» Work instructions:
Could you carry on the LaTeX passage deriving the heavy-quark propagator $iS_{h_v}^+(x-y)$ from the point where it stops?

From the relations (7-9) one may easily
find \vspace{0.1in} that \footnote{In order to avoid a large
and misleading notation
the extra minus sign as a superscript in the $\bar{h}_v^+$
subfield has been omitted which, however, should be implicitly
understood since
negative frequencies and creation operators are involved. The same omission
will occur afterwards for the $\bar{H}_v^+$ subfield as well}  
\begin{eqnarray}
iS_{h_v}^+(x-y) & = & 
<0{\mid}h_v^{(b,\alpha)+}(x)\bar{h}_v^{(b,\beta)+}(y){\mid}0> \nonumber \\
& = & {\delta}^{\alpha\beta}\  
\frac{1+v{\slash}}{2}\ \biggl(\ \int\ \frac{d^3\vec{k}}{I}\ 
[(1+v{\slash})m_b+k{\slash})]\ e^{-ik{\cdot}(x-y)}\  \biggr)\ 
\frac{1+v{\slash}}{2}
\end{eqnarray}
where the invariant quantity $I=KN/J^2$ is given by Eq. \vspace{0.1in} (9).
\par
With the aid of the gamma commutation relations and the fact that
$(1{\pm}v{\slash})/2$ are projectors, one obtains easily that
\begin{equation}
iS_{h_v}^+(x-y)\ =\ {\delta}^{\alpha\beta}\ \frac{1+v{\slash}}{2}\ 
\biggl(\ \int\ \frac{d^3\vec{k}}{I}\
[2m_b+k{\cdot}v]\ e^{-ik{\cdot}(x-y)}\  \biggr) 
\end{equation}
\par
Using the Dirac delta properties the above result can be expressed
as a four-dimensional integral
\begin{equation}
iS_{h_v}^+(x-y)\ = \ {\delta}^{\alpha\beta}\ \frac{1+v{\slash}}{2}\ 
\biggl(\ \int\ \frac{d^4k}{(2\pi)^3}\
\theta(k{\cdot}v)\ \delta(k^2+2m_bv{\cdot}k-{\Delta}^2)\ 
[2m_b+k{\cdot}v]\ e^{-ik{\cdot}(x-y)}\  \biggr) \nonumber
\end{equation} 
\par
In the infinite mass limit the kinetic energy of the heavy quark
inside the hadron will be neglected but not its three-momentum
$\vec{k}$. (This is consistent with the space-like character
of the four-momentum $k$.) In effect, I shall assume from Eq. (6)

» Supplied data:
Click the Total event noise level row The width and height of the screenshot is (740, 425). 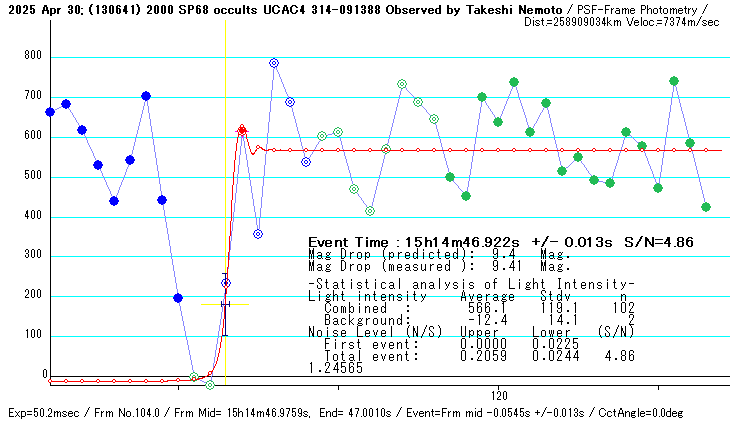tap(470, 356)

---

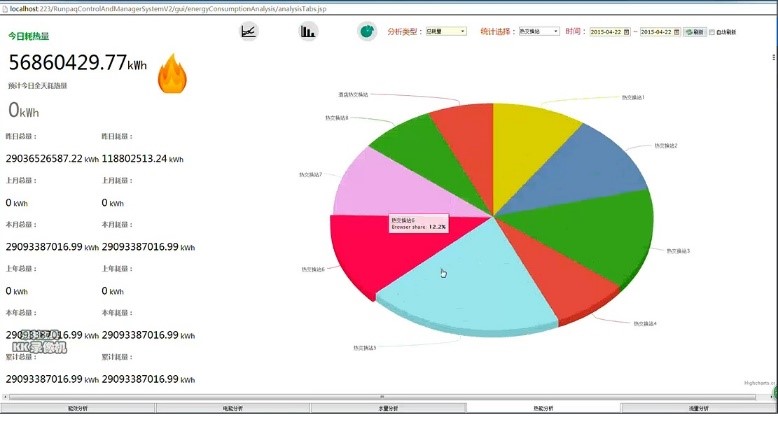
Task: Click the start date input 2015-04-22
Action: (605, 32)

» Exercise output:
for the positive root $k^0$,
\begin{equation}
\frac{k{\cdot}v}{2m_b}\ =\ \frac{k^0}{2m_b}\ {\simeq}\ 
\frac{\vec{k}^2+{\Delta}^2}{4m_b^2}\ 
{\rightarrow}\ 0
\end{equation}
\par
In the real world the above limit makes sense for
$\vec{k}^2<<m_b^2$. Neglecting those Fourier components above
$m_b$, which acts as an ultraviolet cutoff, probably makes sense for
the bottom quark but not for the charm \vspace{0.1in} quark.
\par
The two roots of Eq. (5) showed in expression (6) correspond
to the two poles in the real $k^0$-axis of the integrand
of Eq. (16). In the $m_b{\rightarrow}\infty$ limit both poles are shifted to 
{\em zero} and to $-\infty$ respectively. The theta function ensures 
that only the former one contributes, thereby implying
\begin{equation}
iS_{h_v}^+(x-y)\ = \ {\delta}^{\alpha\beta}\ \frac{1+v{\slash}}{2}\ 
\biggl(\ \int\ \frac{d^4 k}{(2\pi)^3}\ 
\delta(2m_bv{\cdot}k)\ 
[2m_b+k{\cdot}v]\ e^{-ik{\cdot}(x-y)}\  \biggr)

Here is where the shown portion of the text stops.